This year’s weddings have boasted the mostest by far, bombarding us with Priyanka Chopra’s revelries in Jodhpur and Deepika and Ranveer’s costume drama in Lake Como that even Sanjay Leela Bhansali would have trouble recreating. If earlier the Indian wedding was in equal measures about tamasha and chaos, now it’s curated to perfection. In this enchanted world, everyone constantly smiles, everyone is resplendently jewelled and coiffed. If matched raiments, described as twinning, were last year’s trend, this year they’re coordinated to the theme, so architecture, décor, lights, flowers and food all blend with the bride’s lehenga, the groom’s sherwani.

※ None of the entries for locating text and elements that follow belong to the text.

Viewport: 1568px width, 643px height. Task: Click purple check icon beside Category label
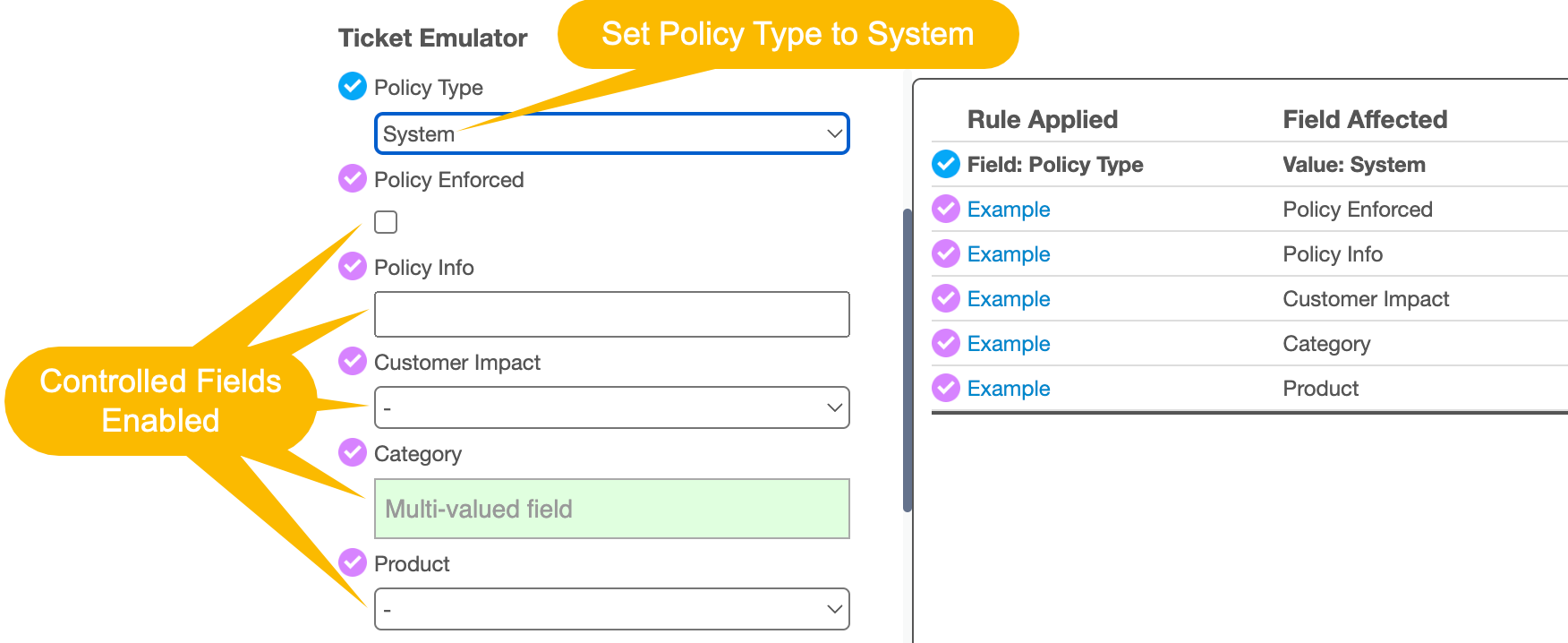[x=353, y=453]
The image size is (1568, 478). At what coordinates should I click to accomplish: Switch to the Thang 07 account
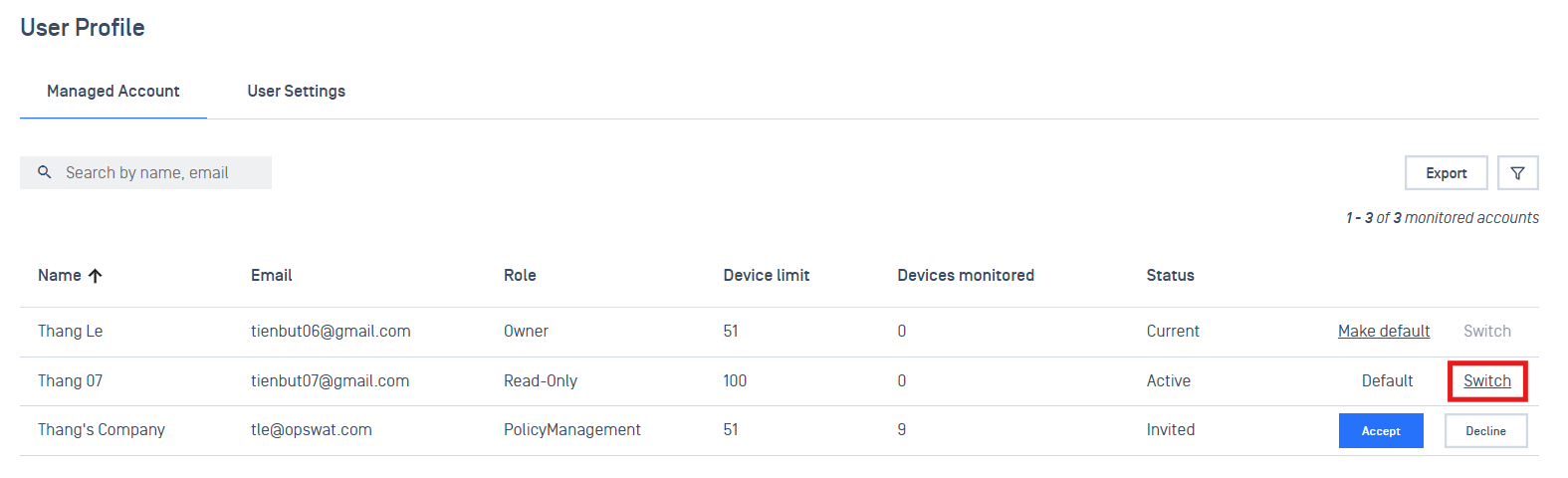1486,381
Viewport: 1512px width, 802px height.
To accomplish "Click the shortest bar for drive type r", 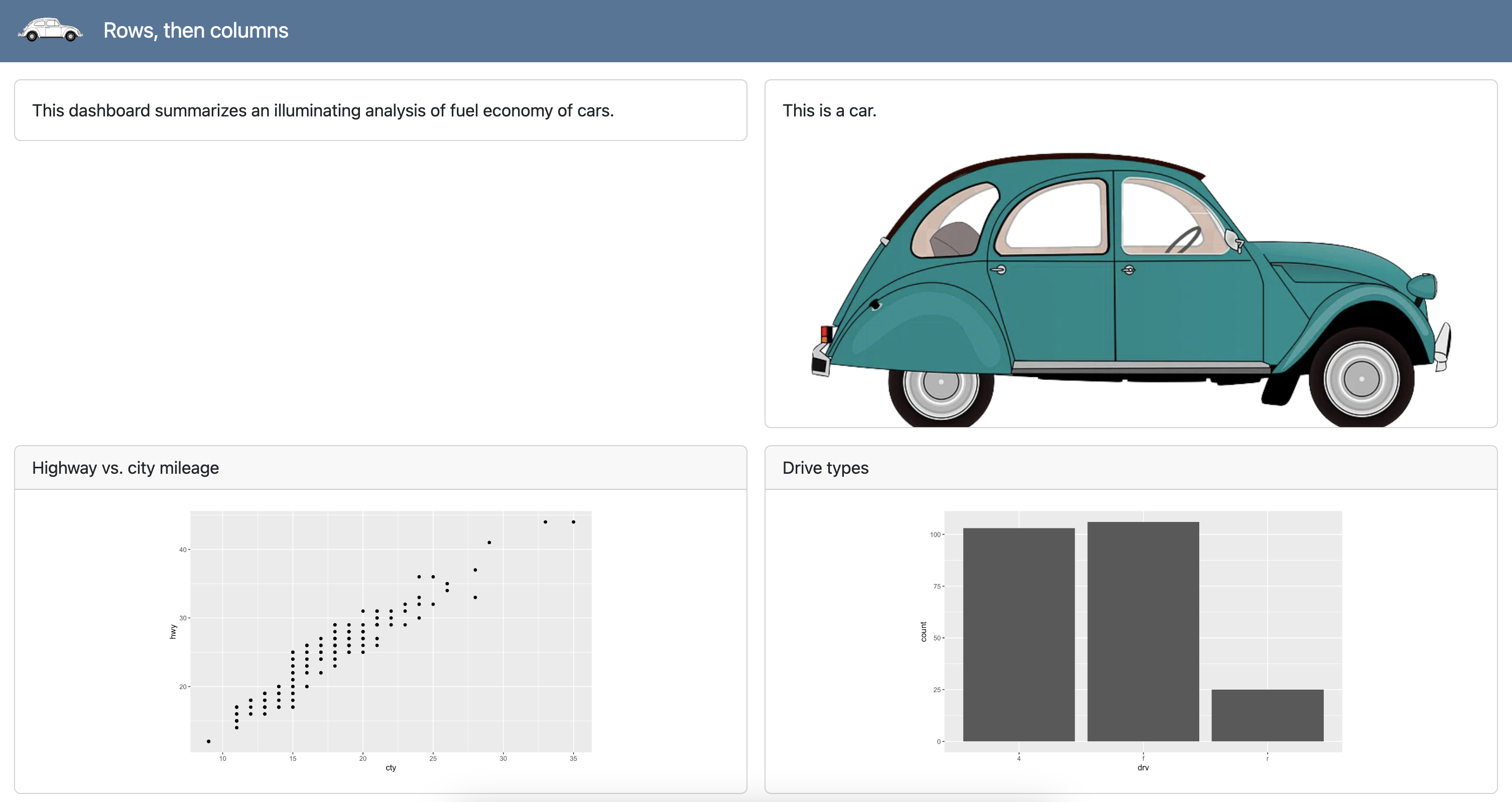I will pos(1268,716).
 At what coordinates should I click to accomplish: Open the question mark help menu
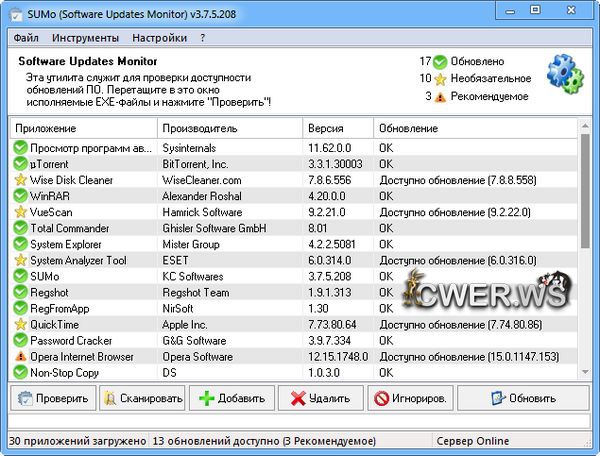[203, 38]
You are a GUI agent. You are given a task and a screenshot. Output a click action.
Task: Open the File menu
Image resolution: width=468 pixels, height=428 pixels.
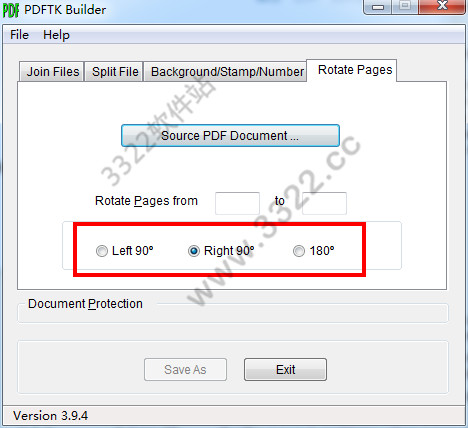pos(19,35)
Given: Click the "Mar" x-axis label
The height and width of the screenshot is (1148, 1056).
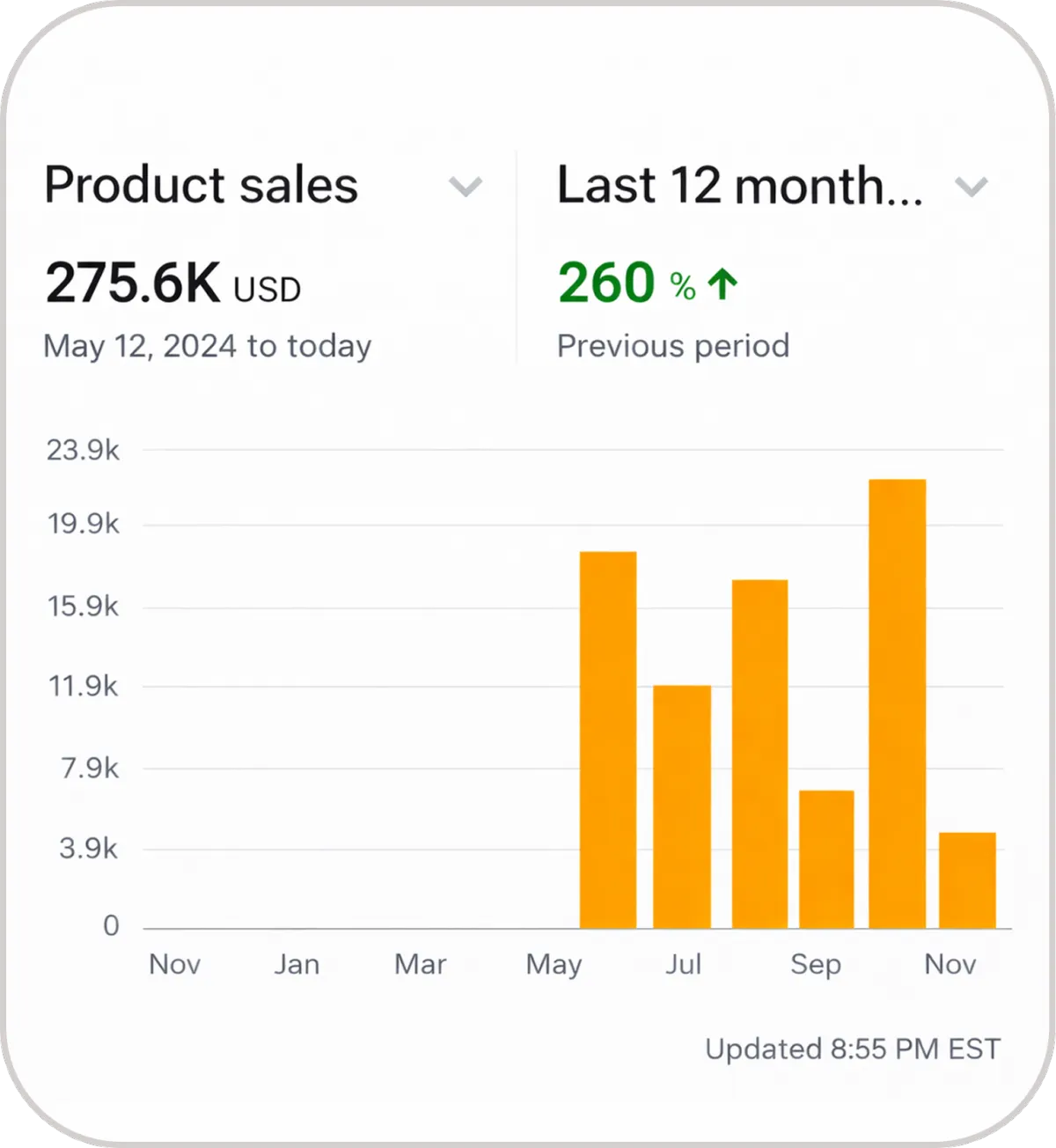Looking at the screenshot, I should pos(421,964).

New Delhi weddings are quick to learn from celebrity outings. If the Mittal wedding at Versailles was difficult to top, given the venue, the Ambanis pulled out all stops to ensure that Antilla was the centre of the world this week. The entire street was lit up and draped in flowers. Never before in its life had Mumbai glittered as much, not even when it was Bombay. Bollywood rubbed shoulders with the powercracy of Delhi on the occasion. The vegetarian spread was a culinary adventure — and lip-smacking surprise — for many.
If these lavish weddings have entertained (and astonished) us — let us resist for a moment the vulgar comparisons of money spent — it has also made it difficult, as my acquaintance informed me, for ordinary rich folk to have a worthwhile celebration. How do you better such guest lists — surely not every celebrity invited was a friend? — or improve on the events? Who can top the entertainment, the private jets, the unfolding pageants? Which wedding planner can improve the stakes?
Chances are, if you’re reading this, you weren’t invited to any of these high-hoopla weddings. Which is just as well, for what would you have worn? Each uninvited socialite I’ve met has been toothcombing what outfits guests wore to the functions. The grapevine has it that outfits were ordered several months in advance, and designers ensured that none of their clients wore anything even remotely similar to others for fear of losing their business — and reputation.
The former two-day wedding that has grown to three and five-day spectacles now seems destined to cover an entire week, if friends in the wedding business are to be believed. Nor can anything slow this wedding juggernaut — not elections, nor even a sluggish economy. We already knew the wedding business was recession proof. Now, it seems to be the industry that can single-handedly turn, however briefly, the fortunes of the country around. Just make sure you’re invited.